Tout aussi important au niveau de l’impact sur le gameplay, la façon dont la vie se « recharge ». Tout au long de la série Rainbow Six, il a fallu composer avec une santé fatalement déclinante, qui se répercutait au fil du niveau en cours. La disparition de ce problème épineux conduit à prendre plus de risques. Cela génère moins de tension, rend le jeu moins impardonnable, et génère nettement moins de frustration que par le passé. Précédemment, il fallait souvent mémoriser des portions entières d’un niveau afin de s’en sortir ; désormais, savoir que l’on peut prendre quelques coups et que l’on récupérera donne plus l’impression de jouer au chat et à la souris. Avec ce système, on peut risquer un ½il, riposter, souffler un peu, et faire des allers et retours jusqu’à élimination des hostiles.

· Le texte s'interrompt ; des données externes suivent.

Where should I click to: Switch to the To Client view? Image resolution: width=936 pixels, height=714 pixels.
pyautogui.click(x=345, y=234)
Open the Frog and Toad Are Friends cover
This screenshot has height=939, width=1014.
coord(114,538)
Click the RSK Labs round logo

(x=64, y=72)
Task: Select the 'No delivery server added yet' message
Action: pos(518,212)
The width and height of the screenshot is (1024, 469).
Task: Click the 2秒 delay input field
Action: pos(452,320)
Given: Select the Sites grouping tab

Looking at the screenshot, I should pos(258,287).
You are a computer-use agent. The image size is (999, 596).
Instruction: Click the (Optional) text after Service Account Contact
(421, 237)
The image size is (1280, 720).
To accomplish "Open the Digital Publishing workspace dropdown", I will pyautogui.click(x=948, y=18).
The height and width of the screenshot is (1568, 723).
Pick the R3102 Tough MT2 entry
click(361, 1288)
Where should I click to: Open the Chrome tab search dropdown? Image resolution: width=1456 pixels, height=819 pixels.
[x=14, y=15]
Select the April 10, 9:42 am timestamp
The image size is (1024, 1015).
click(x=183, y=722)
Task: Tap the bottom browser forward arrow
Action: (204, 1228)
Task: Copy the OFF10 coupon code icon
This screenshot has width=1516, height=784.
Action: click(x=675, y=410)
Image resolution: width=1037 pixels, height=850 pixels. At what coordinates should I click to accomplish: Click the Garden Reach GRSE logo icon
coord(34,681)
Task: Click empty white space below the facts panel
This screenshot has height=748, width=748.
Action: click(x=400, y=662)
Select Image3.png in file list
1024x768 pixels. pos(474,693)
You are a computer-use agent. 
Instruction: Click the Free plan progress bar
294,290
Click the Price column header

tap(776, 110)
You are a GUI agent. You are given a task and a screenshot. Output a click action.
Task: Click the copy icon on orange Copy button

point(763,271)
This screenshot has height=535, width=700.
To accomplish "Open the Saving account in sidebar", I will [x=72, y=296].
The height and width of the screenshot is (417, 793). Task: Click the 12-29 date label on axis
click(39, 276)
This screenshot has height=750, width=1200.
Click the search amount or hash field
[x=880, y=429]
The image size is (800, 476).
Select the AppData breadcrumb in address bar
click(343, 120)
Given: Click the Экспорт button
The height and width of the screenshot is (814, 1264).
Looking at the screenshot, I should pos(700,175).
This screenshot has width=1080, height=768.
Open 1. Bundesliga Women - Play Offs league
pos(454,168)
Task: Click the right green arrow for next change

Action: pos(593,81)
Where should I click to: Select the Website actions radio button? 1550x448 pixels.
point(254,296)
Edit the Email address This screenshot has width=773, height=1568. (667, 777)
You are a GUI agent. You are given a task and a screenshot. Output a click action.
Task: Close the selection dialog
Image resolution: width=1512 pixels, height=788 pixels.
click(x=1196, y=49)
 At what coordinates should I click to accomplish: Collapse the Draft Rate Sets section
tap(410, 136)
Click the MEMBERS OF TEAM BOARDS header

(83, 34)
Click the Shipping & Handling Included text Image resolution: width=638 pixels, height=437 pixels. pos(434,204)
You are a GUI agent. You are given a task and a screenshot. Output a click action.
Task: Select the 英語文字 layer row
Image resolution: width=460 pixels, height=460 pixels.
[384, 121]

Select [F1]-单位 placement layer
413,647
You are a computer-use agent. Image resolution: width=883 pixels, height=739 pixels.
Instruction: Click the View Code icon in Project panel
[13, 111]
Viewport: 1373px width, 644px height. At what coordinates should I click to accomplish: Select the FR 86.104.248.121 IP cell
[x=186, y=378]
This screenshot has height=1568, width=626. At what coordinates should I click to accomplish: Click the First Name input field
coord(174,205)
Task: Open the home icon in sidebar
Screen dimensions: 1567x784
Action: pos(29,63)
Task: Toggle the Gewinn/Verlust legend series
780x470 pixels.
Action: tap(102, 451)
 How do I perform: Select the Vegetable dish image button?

Le rôle de vos équipiers a également subi un profond changement, en dépit de l’énigmatique diminution de l’effectif, qui passe de quatre à trois. Auparavant, il fallait impérativement prendre les choses en main, car les équipiers tiraient comme des pieds et ne s’en sortaient pas en cas d’embuscade. Dans Vegas, non seulement ils savent tirer, mais ils réagissent intelligemment aux situations, se mettant à couvert quand ils considèrent que votre ordre de rester en ligne les expose inutilement. Votre rôle est donc plus celui d’un commandant, qui fournit un tir de couverture si nécessaire. Prendre la tête du commando risque de vous attirer des ennuis, car vos équipiers réagissent bien plus vite que vous. Bien sûr, ils ne sont pas à l’abri d’un pépin, mais la sanction quand ils mangent un pruneau n’est plus aussi rédhibitoire. Enfin, dans les versions précédentes, si l’un d’eux était hors de combat, il le restait pour tout le niveau. Ce n’est plus le cas aujourd’hui, grâce à la capacité infinie de guérison dont vous disposez, ainsi que vos équipiers, pendant un certain laps de temps.